Work instructions.
Please return exactly the line that contains "At what coordinates should I click to accomplish: Toggle" and every line after it, through the last line of the records below, with no pictures.

Listed entries: Begin

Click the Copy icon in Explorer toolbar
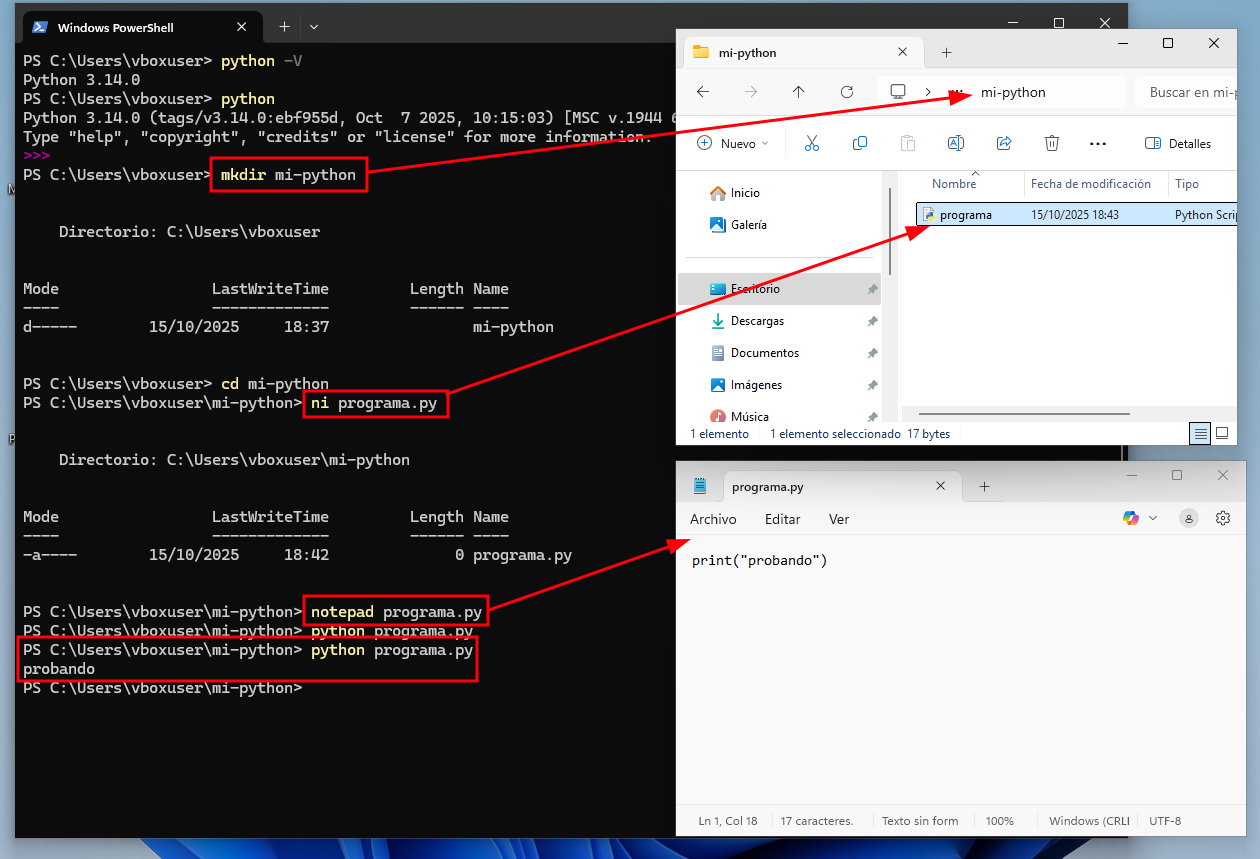This screenshot has width=1260, height=859. (x=859, y=144)
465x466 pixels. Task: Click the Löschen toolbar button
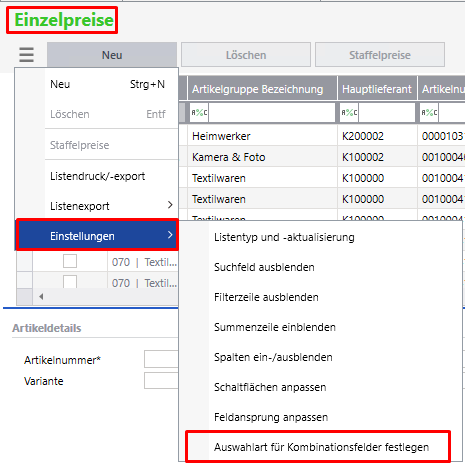pyautogui.click(x=246, y=55)
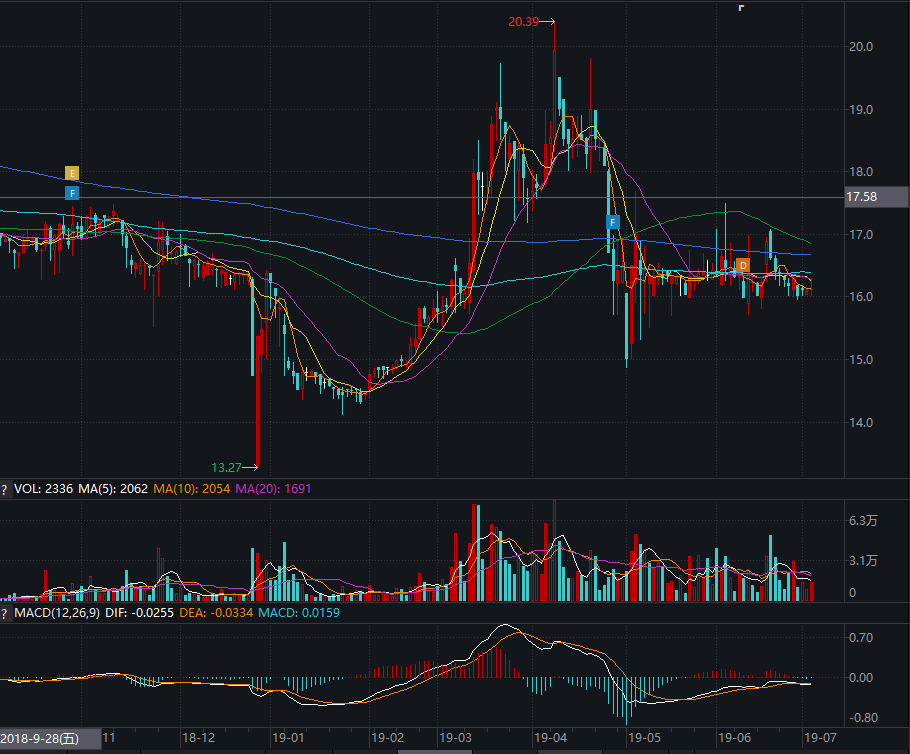Click the 17.58 crosshair price tag
This screenshot has width=910, height=754.
click(861, 198)
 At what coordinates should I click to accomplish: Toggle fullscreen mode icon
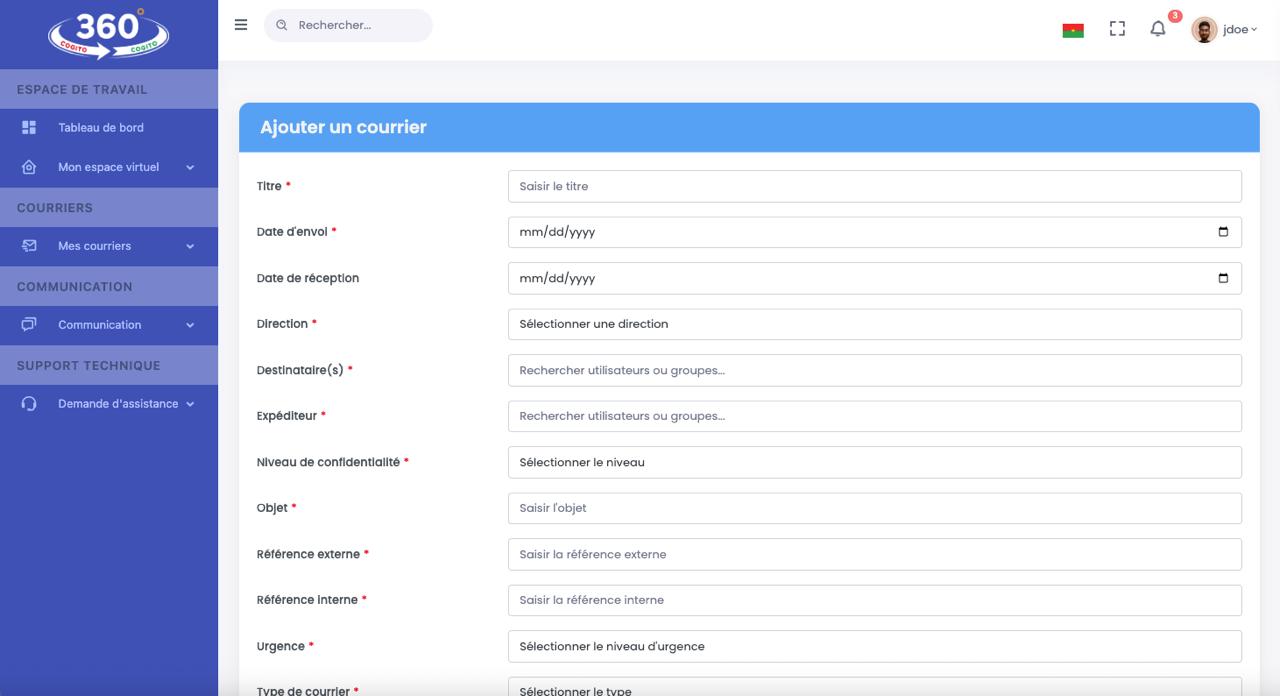pyautogui.click(x=1117, y=29)
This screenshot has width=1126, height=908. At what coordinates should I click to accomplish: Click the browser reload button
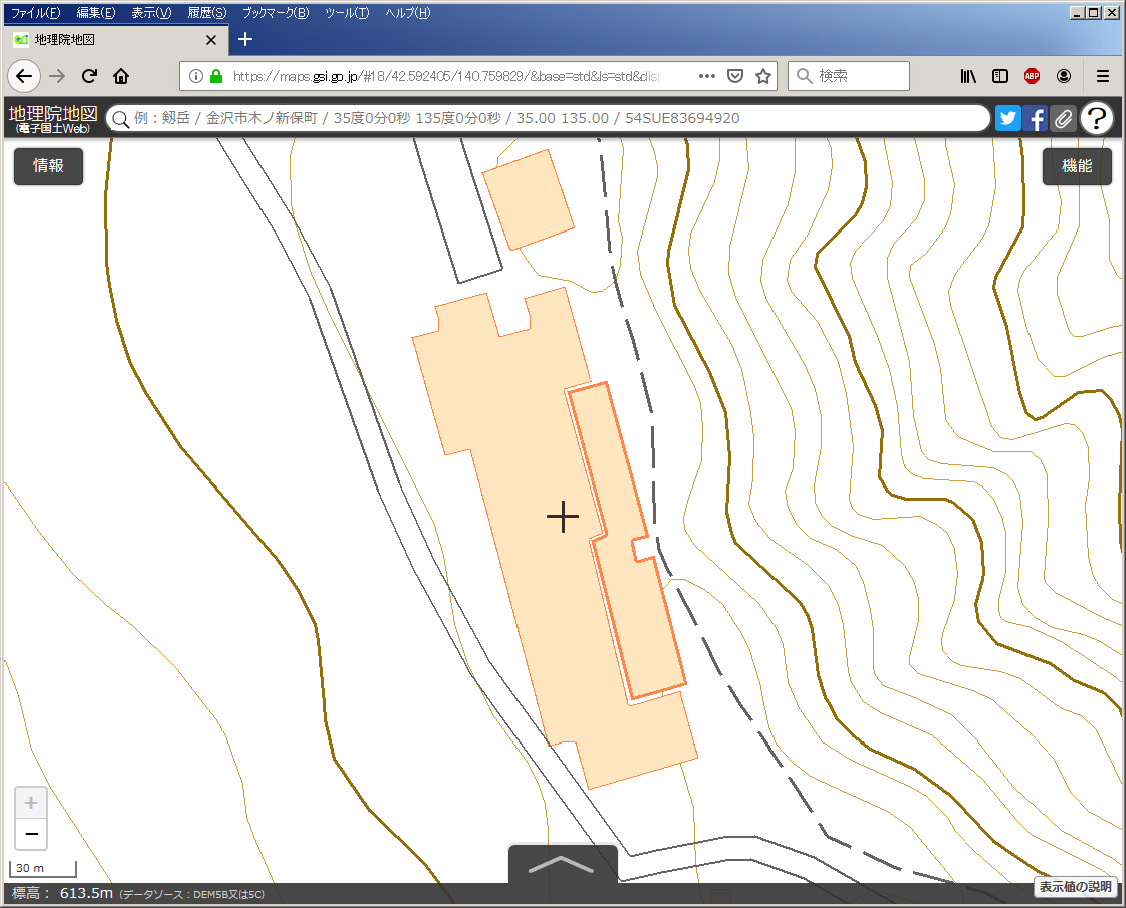[x=89, y=76]
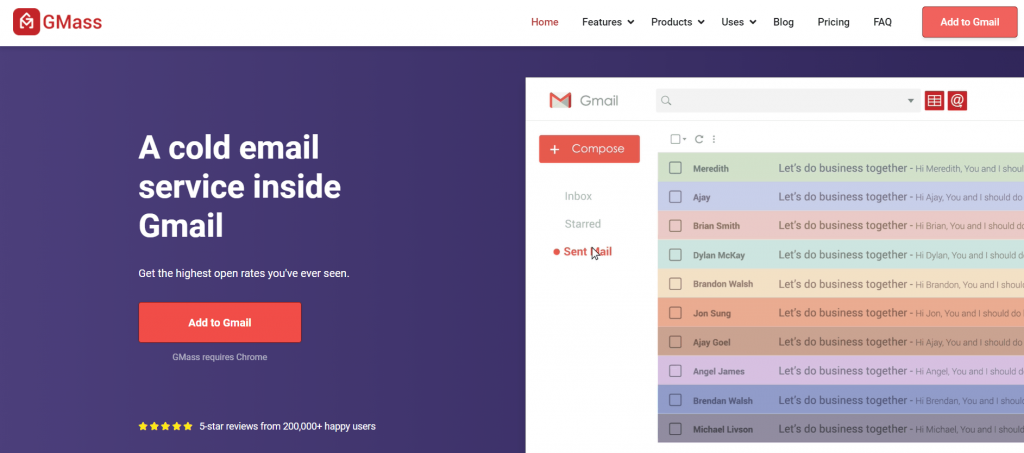Screen dimensions: 1024x453
Task: Click the refresh icon above the email list
Action: (x=699, y=139)
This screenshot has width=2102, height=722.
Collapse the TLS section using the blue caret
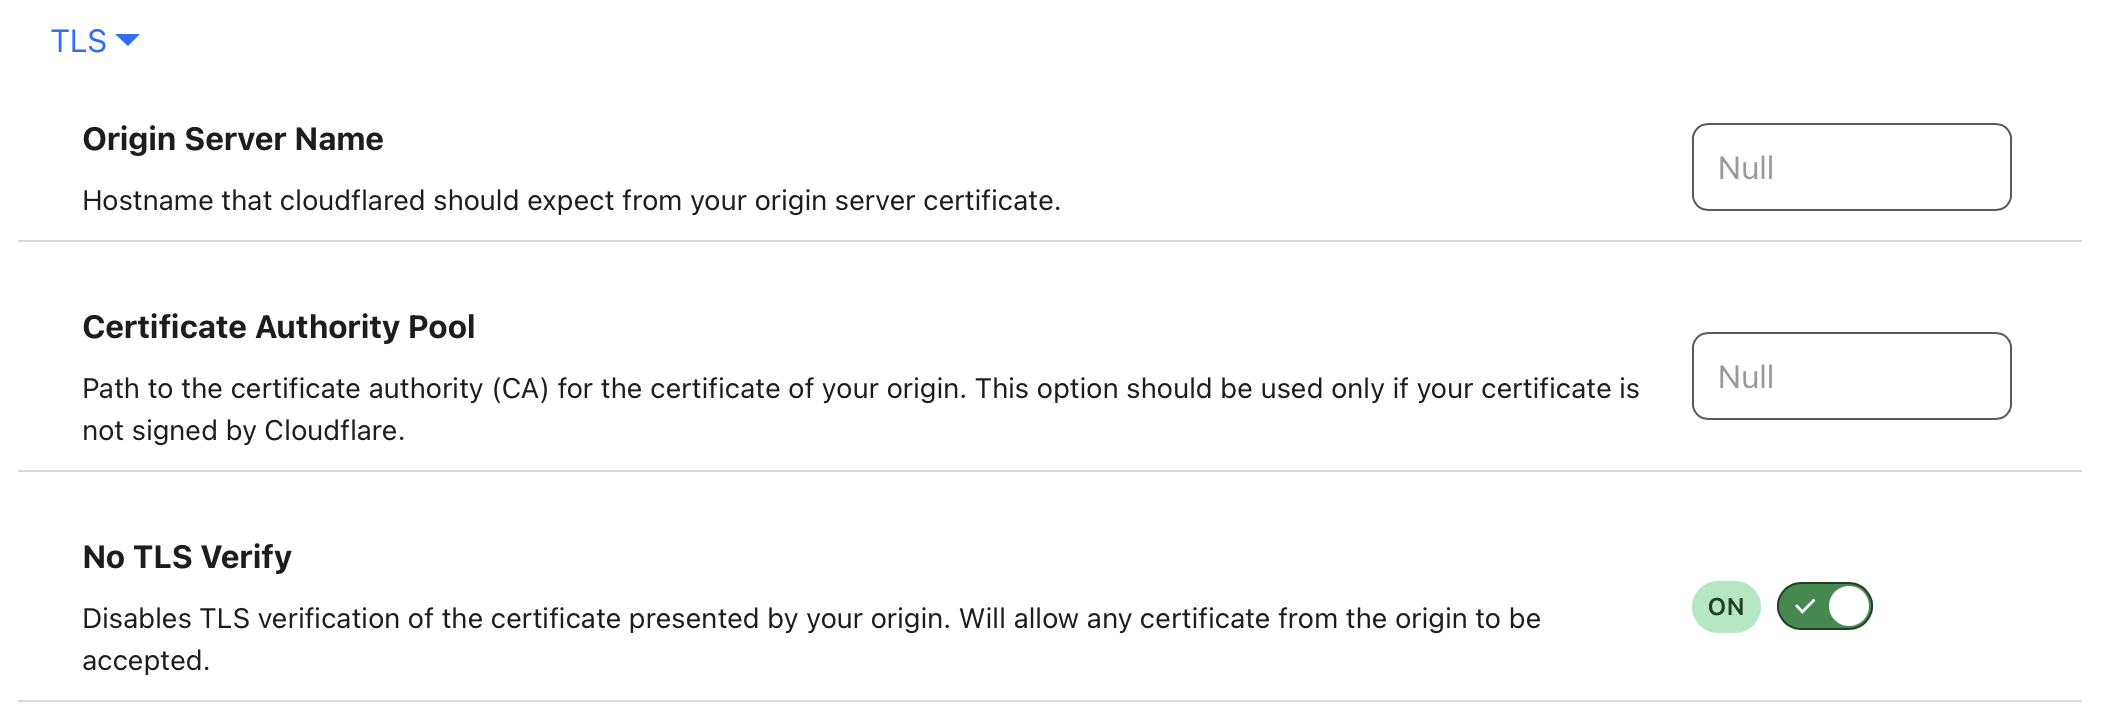point(127,40)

Listed entries: End

Expected output.
 At what coordinates should I click to accomplish: Toggle fullscreen mode icon
pyautogui.click(x=1117, y=29)
This screenshot has width=1126, height=908. At what coordinates should I click to accomplish: Click the browser reload button
[x=89, y=76]
Screen dimensions: 1024x453
Task: Click the refresh icon above the email list
Action: (x=699, y=139)
This screenshot has width=2102, height=722.
Collapse the TLS section using the blue caret
point(127,40)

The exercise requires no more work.